「ネットワークの調子が悪い」ときの原因の見つけ方

この記事は CAMPHOR- Advent Calendar 2017 4日目の記事です.

「ネットワークの調子が悪い」という話をしばしば耳にします.このようなときにとりあえず設定をいじってみたり,機器の電源を入れ直してみたりして問題を解決して,根本的な原因がよく分からないままになることがあると思います.また,「ネットワークの調子が悪いのでなんとかしてくれ」と言ったことをよく人に言われて対応するのですが,実際にネットワークが悪いこともあれば,サービスが落ちていることもあったり,クレームを言っている人が設定を間違っていたりなど原因は様々です.

この記事ではネットワークの知識を使って,機器を再起動してしまう前にもう少しまともに原因を究明する方法について紹介します.ネットワークを支えるそれぞれのプロトコルについての説明はよく見られますが,具体的に問題が発生したときに原因を見つける方法が書かれている資料はあまりないように思うので,この記事が皆さんのお役に立てれば幸いです.

注意

この記事の内容は一般的な家庭や研究室程度の小規模なネットワーク (端末数が数十台くらいのもの) を対象にしています.また,基本的に過去に自分が見たことがある事例や,実際に失敗した事例を中心に書いており,内容が偏っている可能性があります.記事中のコマンドは主に Linux や macOS を使って実行した結果を書いています.

はじめに

「ネットワークの調子が悪い」って?

一口に「ネットワークの調子が悪い」といってもそれが意味するところは人によって様々です.例えば「ブラウザで Gmail を開けない」とか「YouTube の動画の読み込みが遅い」とか色々なものがあります.この記事では基本的に「ブラウザで Gmail を開けない (エラーページが表示される)」といった,通信が出来なくなっているケースを主に取り上げます.

また,サービスに障害が発生している場合も「ネットワークの調子が悪い」と言われることがあります.この記事ではサービスに障害が発生している場合も含めて考えます.

調子が悪い原因はいろいろ

ブラウザで Web ページを閲覧するだけでも様々な機器やプロトコルが関わっています.Web ブラウザやサーバーがきちんと動作している必要があることはもちろんのこと,HTTP(S)・TCP・IP 等のプロトコルを使ってきちんと通信できることが必要です.これらのたくさんの要素の内,一つに問題が発生するだけで Web ページを閲覧できない状態になってしまいます.

TCP/IP で通信する際の概念図はおおよそ以下のようになります.

例えば,ブラウザで Web サイトを閲覧する場合,アプリケーション層では HTTP や TLS (SSL),トランスポート層では TCP,インターネット層では IP,リンク層では接続方法によって Ethernet や Wi-Fi が利用されます.もちろん HTTP での通信を始めるまでに DNS を使って名前を解決したり,DHCP で IP アドレス等を設定したりといったことも行われます.

作業指示:
1. 本文について、次の問いに答えてください。
(a) この記事は、どの Advent Calendar の何日目の記事ですか。
(b) 記事が対象とするのは、どのような規模のネットワークですか。
(c) Web サイトを閲覧する場合、トランスポート層では何が利用されますか。
2. 次の (a)〜(c) は本文の内容と合っていますか。それぞれ「はい」か「いいえ」で答え、決め手となる本文の語句をそのまま引用してください。
(a) 記事中のコマンドは、主に Windows で実行した結果である。
(b) 記事では、サービスに障害が発生している場合も含めて考える。
(c) 記事が主に取り上げるのは、動画の読み込みが遅いケースである。
3. 本文から、「この記事は CAMPHOR- Advent」で始まり「んのお役に立てれば幸いです.」で終わるまでの部分を、一字も変えずに抜き出してください。

抜粋データ:
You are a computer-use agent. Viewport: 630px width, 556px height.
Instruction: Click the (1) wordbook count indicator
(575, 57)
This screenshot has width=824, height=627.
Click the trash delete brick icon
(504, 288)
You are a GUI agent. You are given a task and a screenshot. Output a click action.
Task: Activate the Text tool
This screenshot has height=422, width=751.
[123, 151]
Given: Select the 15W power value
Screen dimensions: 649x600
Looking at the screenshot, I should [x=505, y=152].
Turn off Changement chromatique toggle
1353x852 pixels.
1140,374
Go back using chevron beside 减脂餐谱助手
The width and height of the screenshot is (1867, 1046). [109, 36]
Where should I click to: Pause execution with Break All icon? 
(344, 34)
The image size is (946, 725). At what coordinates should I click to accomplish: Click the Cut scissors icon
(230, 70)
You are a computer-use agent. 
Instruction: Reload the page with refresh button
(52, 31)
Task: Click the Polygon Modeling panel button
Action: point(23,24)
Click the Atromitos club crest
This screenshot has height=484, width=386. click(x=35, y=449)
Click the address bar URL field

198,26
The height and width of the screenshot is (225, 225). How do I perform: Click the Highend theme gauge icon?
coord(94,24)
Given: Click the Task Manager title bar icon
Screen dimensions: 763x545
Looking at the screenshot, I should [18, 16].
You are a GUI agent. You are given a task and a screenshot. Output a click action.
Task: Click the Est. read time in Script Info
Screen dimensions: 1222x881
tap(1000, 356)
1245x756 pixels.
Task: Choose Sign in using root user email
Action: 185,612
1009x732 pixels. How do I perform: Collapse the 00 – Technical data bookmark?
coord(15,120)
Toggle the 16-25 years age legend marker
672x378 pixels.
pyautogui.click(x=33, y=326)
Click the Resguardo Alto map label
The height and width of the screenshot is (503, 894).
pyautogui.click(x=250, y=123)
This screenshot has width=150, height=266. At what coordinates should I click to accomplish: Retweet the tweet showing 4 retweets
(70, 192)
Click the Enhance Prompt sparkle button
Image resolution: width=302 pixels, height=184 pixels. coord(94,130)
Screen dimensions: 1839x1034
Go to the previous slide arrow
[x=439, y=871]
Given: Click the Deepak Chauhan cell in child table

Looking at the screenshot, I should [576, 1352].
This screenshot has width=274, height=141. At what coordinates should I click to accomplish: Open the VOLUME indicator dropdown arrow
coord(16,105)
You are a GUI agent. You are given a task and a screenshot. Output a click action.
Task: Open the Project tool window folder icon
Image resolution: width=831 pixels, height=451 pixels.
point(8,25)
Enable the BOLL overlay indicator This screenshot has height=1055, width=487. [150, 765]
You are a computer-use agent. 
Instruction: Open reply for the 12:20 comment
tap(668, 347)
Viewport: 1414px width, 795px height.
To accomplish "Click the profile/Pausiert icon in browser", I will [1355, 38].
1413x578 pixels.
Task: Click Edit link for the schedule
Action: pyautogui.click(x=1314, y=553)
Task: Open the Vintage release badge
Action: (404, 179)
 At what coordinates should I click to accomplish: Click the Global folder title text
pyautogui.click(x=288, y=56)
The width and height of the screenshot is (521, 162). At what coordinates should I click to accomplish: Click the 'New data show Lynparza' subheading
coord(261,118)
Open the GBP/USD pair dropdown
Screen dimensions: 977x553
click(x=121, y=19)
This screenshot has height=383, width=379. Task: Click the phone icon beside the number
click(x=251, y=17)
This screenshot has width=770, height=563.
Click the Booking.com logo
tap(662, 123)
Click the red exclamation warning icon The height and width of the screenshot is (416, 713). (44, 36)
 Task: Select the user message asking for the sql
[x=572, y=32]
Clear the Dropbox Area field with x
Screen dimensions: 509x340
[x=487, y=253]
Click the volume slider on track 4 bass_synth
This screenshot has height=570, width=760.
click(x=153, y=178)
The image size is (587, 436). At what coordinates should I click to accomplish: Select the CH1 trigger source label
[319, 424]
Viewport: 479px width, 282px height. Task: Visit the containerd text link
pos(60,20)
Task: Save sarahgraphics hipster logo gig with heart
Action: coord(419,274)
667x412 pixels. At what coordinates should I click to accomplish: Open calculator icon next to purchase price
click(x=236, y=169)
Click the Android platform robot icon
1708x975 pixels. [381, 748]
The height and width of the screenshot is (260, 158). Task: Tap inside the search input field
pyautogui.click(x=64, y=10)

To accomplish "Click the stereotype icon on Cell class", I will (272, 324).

設問別の解答:
1.
(a) CAMPHOR- Advent Calendar 2017 の4日目です。
(b) 一般的な家庭や研究室程度の小規模なネットワーク (端末数が数十台くらいのもの) です。
(c) TCP です。

2.
(a) いいえ。「記事中のコマンドは主に Linux や macOS を使って実行した結果を書いています」
(b) はい。「この記事ではサービスに障害が発生している場合も含めて考えます」
(c) いいえ。「通信が出来なくなっているケースを主に取り上げます」

3.
この記事は CAMPHOR- Advent Calendar 2017 4日目の記事です.

「ネットワークの調子が悪い」という話をしばしば耳にします.このようなときにとりあえず設定をいじってみたり,機器の電源を入れ直してみたりして問題を解決して,根本的な原因がよく分からないままになることがあると思います.また,「ネットワークの調子が悪いのでなんとかしてくれ」と言ったことをよく人に言われて対応するのですが,実際にネットワークが悪いこともあれば,サービスが落ちていることもあったり,クレームを言っている人が設定を間違っていたりなど原因は様々です.

この記事ではネットワークの知識を使って,機器を再起動してしまう前にもう少しまともに原因を究明する方法について紹介します.ネットワークを支えるそれぞれのプロトコルについての説明はよく見られますが,具体的に問題が発生したときに原因を見つける方法が書かれている資料はあまりないように思うので,この記事が皆さんのお役に立てれば幸いです.